Tony Hickok, the Chief Marketing Officer for Mission Ridge, said the 10-person snow-making team would work 24 hours a day when the conditions were favorable to turn on the snow guns.
“Snow making windows for us are short-lived,” Hickok said, “We have the best snow-making crew in the Pacific Northwest. They were able to take advantage of every opportunity.”
Mission Ridge’s base sits higher than any of the state’s other ski areas. It’s also situated on the east side of the Cascades, where drier, less humid air makes more favorable snow-making conditions.
Every other ski area in the state is at the whim of Mother Nature in order to open. Right now, the Pacific Ocean is in a La Nina pattern, which typically favors heavier snowfalls and colder temperatures for the Pacific Northwest.
“It’s especially salient to us because that’s ocean-driven and in the Pacific Ocean, just right where the base of our mountains in Washington touch, that’s the original piece of snowmaking equipment.” Jordan Phillips, the president of the Pacific Northwest Ski Association.
Thanksgiving weekend is the ideal opening weekend for the mountains in this region.

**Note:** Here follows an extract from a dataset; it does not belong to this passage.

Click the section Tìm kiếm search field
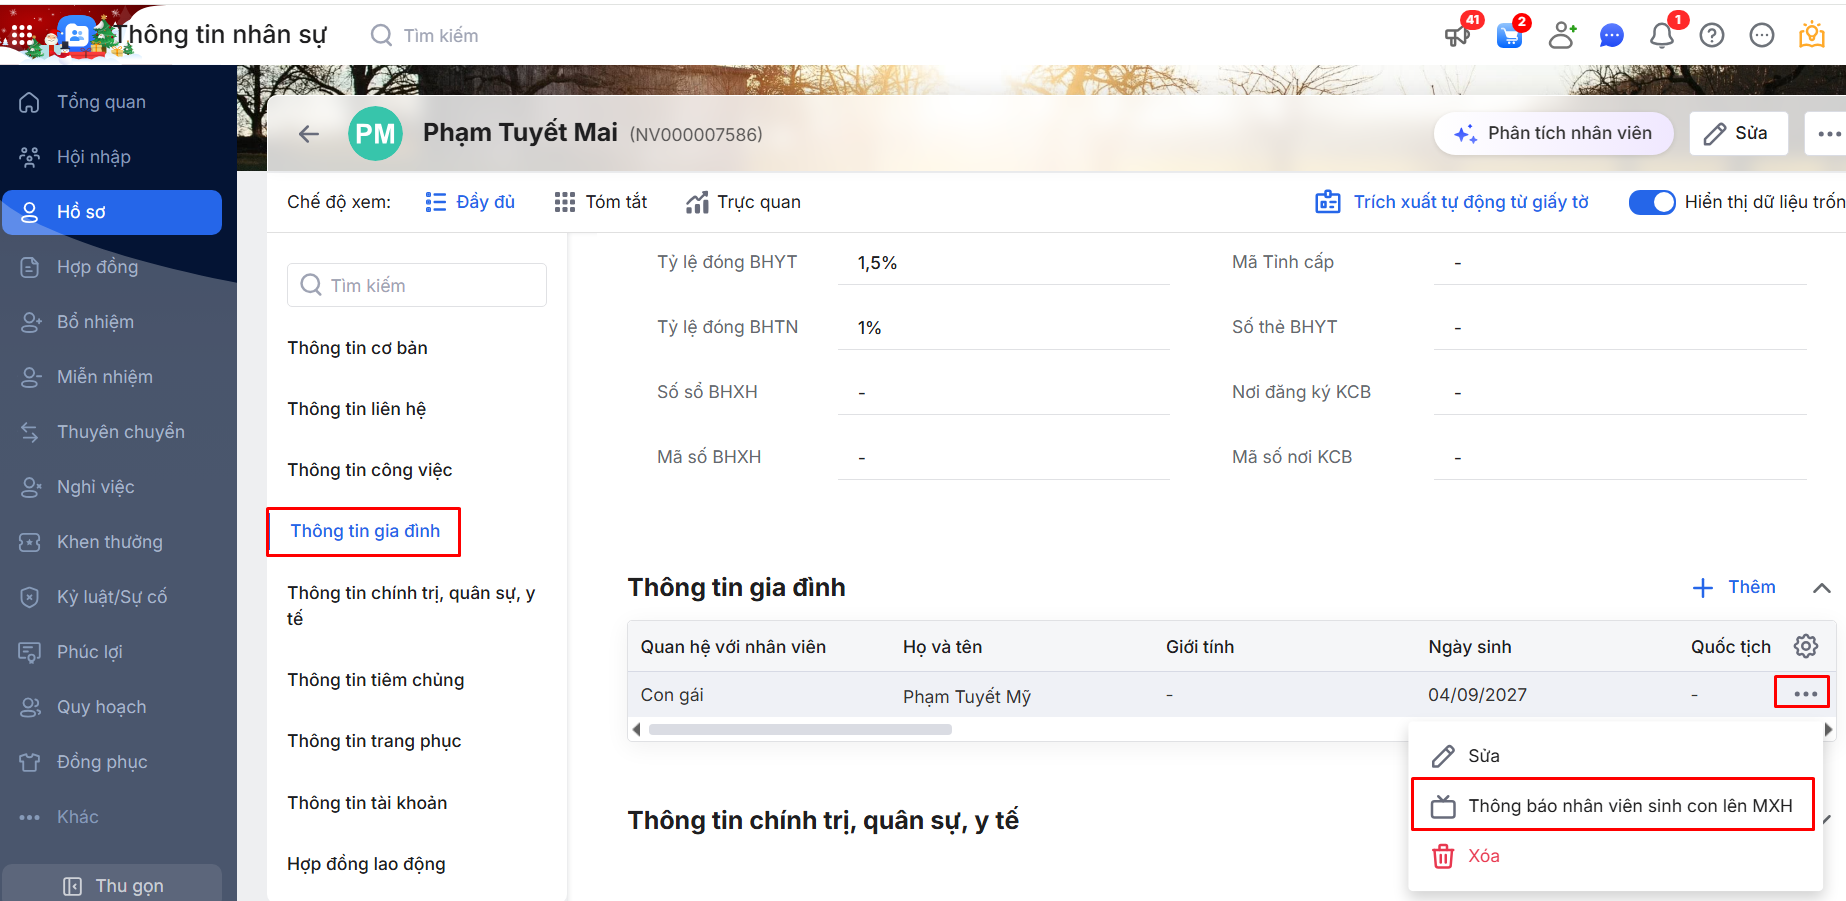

Hickok said it’s hit that opening in 11 of the last 13 seasons.
It’s one of the early cash-cow weekends if lifts are able to turn.
“Financially, it definitely has an impact when you don’t make some of those key weekends when families and friends get together and want to go to the mountains,” Phillips said.
Phillips said most resorts hire nearly all of their operations and hospitality staff by that time, so without snow, the largest expense for mountains is being paid, with little to no revenue coming in until more snow comes.
“This weekend we get a little tease,” said Michael Fagin, an operational meteorologist for the snow-forecasting site Powder Poobah.
Fagin expects temperatures to drop significantly by the weekend of December 12, helping with snowfall. A big atmospheric river shaping up before that will give heavy snow totals at the highest elevations.
Fagin does point out that many areas are building a base, and snow isn’t completely washing away. He thinks the PNW is primed for a bounce-back by the turn of the year, pointing to the National Weather Service’s long-range outlook.
“They’ve been saying all along that December, January, February, we’re expecting above average snowfall for the Cascades,” Fagin said.